**Activity**
Output the records in full, exactly as given.

□ □ □

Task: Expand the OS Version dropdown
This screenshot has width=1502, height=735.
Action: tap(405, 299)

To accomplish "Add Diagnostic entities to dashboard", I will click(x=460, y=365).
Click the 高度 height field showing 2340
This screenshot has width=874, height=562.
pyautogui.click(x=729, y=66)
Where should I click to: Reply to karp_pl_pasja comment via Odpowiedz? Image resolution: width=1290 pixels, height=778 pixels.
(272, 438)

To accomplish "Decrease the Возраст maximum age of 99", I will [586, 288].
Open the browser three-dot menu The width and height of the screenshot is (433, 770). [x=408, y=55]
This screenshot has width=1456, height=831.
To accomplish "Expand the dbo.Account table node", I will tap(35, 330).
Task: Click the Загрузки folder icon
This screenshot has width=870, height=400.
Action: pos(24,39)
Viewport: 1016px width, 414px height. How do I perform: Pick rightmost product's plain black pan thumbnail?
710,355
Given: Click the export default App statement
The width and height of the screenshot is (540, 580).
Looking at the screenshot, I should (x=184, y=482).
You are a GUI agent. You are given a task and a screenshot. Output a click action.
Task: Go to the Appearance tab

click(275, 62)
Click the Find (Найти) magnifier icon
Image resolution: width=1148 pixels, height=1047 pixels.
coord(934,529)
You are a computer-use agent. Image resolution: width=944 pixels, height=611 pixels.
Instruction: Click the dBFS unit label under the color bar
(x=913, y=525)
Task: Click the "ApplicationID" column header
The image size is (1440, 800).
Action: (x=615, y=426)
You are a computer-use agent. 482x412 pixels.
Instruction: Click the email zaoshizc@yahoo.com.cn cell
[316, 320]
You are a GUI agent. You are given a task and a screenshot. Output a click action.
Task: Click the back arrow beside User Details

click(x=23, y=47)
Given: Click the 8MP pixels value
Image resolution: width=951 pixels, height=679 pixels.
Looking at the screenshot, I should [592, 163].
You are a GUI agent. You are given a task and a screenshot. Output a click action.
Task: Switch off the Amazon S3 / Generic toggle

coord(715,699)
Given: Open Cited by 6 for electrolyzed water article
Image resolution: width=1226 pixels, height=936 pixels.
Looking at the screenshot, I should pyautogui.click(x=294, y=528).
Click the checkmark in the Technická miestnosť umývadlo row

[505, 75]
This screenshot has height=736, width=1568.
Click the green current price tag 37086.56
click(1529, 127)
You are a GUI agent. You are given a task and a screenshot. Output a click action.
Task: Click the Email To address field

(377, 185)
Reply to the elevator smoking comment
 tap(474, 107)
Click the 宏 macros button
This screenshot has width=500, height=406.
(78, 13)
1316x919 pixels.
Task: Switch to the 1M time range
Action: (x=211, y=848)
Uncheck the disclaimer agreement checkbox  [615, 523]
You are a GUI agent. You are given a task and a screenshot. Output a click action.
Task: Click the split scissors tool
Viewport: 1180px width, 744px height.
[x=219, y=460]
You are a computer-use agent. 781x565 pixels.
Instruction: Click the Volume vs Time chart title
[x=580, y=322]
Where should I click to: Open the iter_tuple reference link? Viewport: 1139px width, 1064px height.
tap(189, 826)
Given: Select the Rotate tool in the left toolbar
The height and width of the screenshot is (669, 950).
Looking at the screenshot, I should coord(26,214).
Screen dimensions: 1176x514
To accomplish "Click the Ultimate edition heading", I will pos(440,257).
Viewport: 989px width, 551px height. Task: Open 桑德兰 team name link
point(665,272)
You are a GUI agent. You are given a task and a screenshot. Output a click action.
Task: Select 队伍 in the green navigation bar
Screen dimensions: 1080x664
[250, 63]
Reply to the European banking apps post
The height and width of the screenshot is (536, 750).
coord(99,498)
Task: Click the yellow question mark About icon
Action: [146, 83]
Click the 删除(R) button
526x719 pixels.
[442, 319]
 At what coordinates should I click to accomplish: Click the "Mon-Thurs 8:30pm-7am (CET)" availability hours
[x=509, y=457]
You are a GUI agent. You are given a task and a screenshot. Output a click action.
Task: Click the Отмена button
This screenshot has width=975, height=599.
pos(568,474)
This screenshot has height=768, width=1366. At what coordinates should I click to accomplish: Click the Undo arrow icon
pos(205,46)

□ □ □

**Answer section**
Task: Expand the OS Version dropdown
This screenshot has width=1502, height=735.
Action: tap(405, 299)

To accomplish "Add Diagnostic entities to dashboard", I will click(x=460, y=365).
Click the 高度 height field showing 2340
This screenshot has width=874, height=562.
pyautogui.click(x=729, y=66)
Where should I click to: Reply to karp_pl_pasja comment via Odpowiedz? Image resolution: width=1290 pixels, height=778 pixels.
(272, 438)

To accomplish "Decrease the Возраст maximum age of 99", I will [586, 288].
Open the browser three-dot menu The width and height of the screenshot is (433, 770). [x=408, y=55]
This screenshot has width=1456, height=831.
To accomplish "Expand the dbo.Account table node", I will tap(35, 330).
Task: Click the Загрузки folder icon
This screenshot has width=870, height=400.
Action: pos(24,39)
Viewport: 1016px width, 414px height. How do I perform: Pick rightmost product's plain black pan thumbnail?
710,355
Given: Click the export default App statement
The width and height of the screenshot is (540, 580).
Looking at the screenshot, I should (x=184, y=482).
You are a GUI agent. You are given a task and a screenshot. Output a click action.
Task: Go to the Appearance tab

click(275, 62)
Click the Find (Найти) magnifier icon
Image resolution: width=1148 pixels, height=1047 pixels.
coord(934,529)
You are a computer-use agent. Image resolution: width=944 pixels, height=611 pixels.
Instruction: Click the dBFS unit label under the color bar
(x=913, y=525)
Task: Click the "ApplicationID" column header
The image size is (1440, 800).
Action: (x=615, y=426)
You are a computer-use agent. 482x412 pixels.
Instruction: Click the email zaoshizc@yahoo.com.cn cell
[316, 320]
You are a GUI agent. You are given a task and a screenshot. Output a click action.
Task: Click the back arrow beside User Details

click(x=23, y=47)
Given: Click the 8MP pixels value
Image resolution: width=951 pixels, height=679 pixels.
Looking at the screenshot, I should [592, 163].
You are a GUI agent. You are given a task and a screenshot. Output a click action.
Task: Switch off the Amazon S3 / Generic toggle

coord(715,699)
Given: Open Cited by 6 for electrolyzed water article
Image resolution: width=1226 pixels, height=936 pixels.
Looking at the screenshot, I should pyautogui.click(x=294, y=528).
Click the checkmark in the Technická miestnosť umývadlo row

[505, 75]
This screenshot has height=736, width=1568.
Click the green current price tag 37086.56
click(1529, 127)
You are a GUI agent. You are given a task and a screenshot. Output a click action.
Task: Click the Email To address field

(377, 185)
Reply to the elevator smoking comment
 tap(474, 107)
Click the 宏 macros button
This screenshot has width=500, height=406.
(78, 13)
1316x919 pixels.
Task: Switch to the 1M time range
Action: (x=211, y=848)
Uncheck the disclaimer agreement checkbox  [615, 523]
You are a GUI agent. You are given a task and a screenshot. Output a click action.
Task: Click the split scissors tool
Viewport: 1180px width, 744px height.
[x=219, y=460]
You are a computer-use agent. 781x565 pixels.
Instruction: Click the Volume vs Time chart title
[x=580, y=322]
Where should I click to: Open the iter_tuple reference link? Viewport: 1139px width, 1064px height.
tap(189, 826)
Given: Select the Rotate tool in the left toolbar
The height and width of the screenshot is (669, 950).
Looking at the screenshot, I should coord(26,214).
Screen dimensions: 1176x514
To accomplish "Click the Ultimate edition heading", I will pos(440,257).
Viewport: 989px width, 551px height. Task: Open 桑德兰 team name link
point(665,272)
You are a GUI agent. You are given a task and a screenshot. Output a click action.
Task: Select 队伍 in the green navigation bar
Screen dimensions: 1080x664
[250, 63]
Reply to the European banking apps post
The height and width of the screenshot is (536, 750).
coord(99,498)
Task: Click the yellow question mark About icon
Action: [146, 83]
Click the 删除(R) button
526x719 pixels.
[442, 319]
 At what coordinates should I click to accomplish: Click the "Mon-Thurs 8:30pm-7am (CET)" availability hours
[x=509, y=457]
You are a GUI agent. You are given a task and a screenshot. Output a click action.
Task: Click the Отмена button
This screenshot has width=975, height=599.
pos(568,474)
This screenshot has height=768, width=1366. At what coordinates should I click to accomplish: Click the Undo arrow icon
pos(205,46)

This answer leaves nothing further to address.